▶ Problem: When a line of the records below contains the string "Choose", copy that whole line.

++++

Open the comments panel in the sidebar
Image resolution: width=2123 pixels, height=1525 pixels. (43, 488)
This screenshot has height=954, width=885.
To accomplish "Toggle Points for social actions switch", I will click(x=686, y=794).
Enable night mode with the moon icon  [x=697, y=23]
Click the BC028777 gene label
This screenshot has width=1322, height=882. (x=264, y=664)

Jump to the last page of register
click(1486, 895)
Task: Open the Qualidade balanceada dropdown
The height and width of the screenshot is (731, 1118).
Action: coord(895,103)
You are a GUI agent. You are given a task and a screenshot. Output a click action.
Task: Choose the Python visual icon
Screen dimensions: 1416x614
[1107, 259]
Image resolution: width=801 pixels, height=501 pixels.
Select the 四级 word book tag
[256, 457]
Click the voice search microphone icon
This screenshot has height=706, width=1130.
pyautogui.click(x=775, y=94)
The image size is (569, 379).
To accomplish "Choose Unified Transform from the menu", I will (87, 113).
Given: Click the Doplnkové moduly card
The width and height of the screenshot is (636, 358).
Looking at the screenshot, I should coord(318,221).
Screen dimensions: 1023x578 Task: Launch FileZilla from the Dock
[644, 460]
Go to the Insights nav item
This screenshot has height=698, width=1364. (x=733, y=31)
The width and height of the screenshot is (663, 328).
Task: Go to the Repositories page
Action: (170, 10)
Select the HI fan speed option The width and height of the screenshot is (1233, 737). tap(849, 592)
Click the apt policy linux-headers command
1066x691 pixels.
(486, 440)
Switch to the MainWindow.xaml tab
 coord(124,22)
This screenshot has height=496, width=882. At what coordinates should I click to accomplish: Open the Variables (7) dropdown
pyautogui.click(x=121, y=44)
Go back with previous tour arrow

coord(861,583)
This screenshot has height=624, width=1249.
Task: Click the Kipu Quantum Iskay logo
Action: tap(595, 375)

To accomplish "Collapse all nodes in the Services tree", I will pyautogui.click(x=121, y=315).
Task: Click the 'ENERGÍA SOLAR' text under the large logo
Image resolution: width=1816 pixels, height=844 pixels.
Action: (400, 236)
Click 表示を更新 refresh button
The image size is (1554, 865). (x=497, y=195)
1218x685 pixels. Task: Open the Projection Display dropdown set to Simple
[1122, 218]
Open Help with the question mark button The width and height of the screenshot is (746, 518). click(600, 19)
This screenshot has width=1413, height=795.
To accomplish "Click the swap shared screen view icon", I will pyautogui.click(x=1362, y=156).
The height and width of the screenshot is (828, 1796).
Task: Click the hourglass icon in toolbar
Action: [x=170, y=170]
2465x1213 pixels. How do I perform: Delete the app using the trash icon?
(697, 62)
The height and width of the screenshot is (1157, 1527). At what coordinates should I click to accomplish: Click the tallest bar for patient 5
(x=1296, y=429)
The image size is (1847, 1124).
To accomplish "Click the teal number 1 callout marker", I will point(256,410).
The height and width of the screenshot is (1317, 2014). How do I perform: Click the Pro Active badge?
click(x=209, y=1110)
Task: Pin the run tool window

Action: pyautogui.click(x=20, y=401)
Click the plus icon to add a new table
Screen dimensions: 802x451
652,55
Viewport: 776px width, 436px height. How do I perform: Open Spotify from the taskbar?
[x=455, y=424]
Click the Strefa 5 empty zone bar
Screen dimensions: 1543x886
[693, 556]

++++

▶ Task solution:
Task: Choose the Python visual icon
To accomplish "Choose Unified Transform from the menu", I will (87, 113).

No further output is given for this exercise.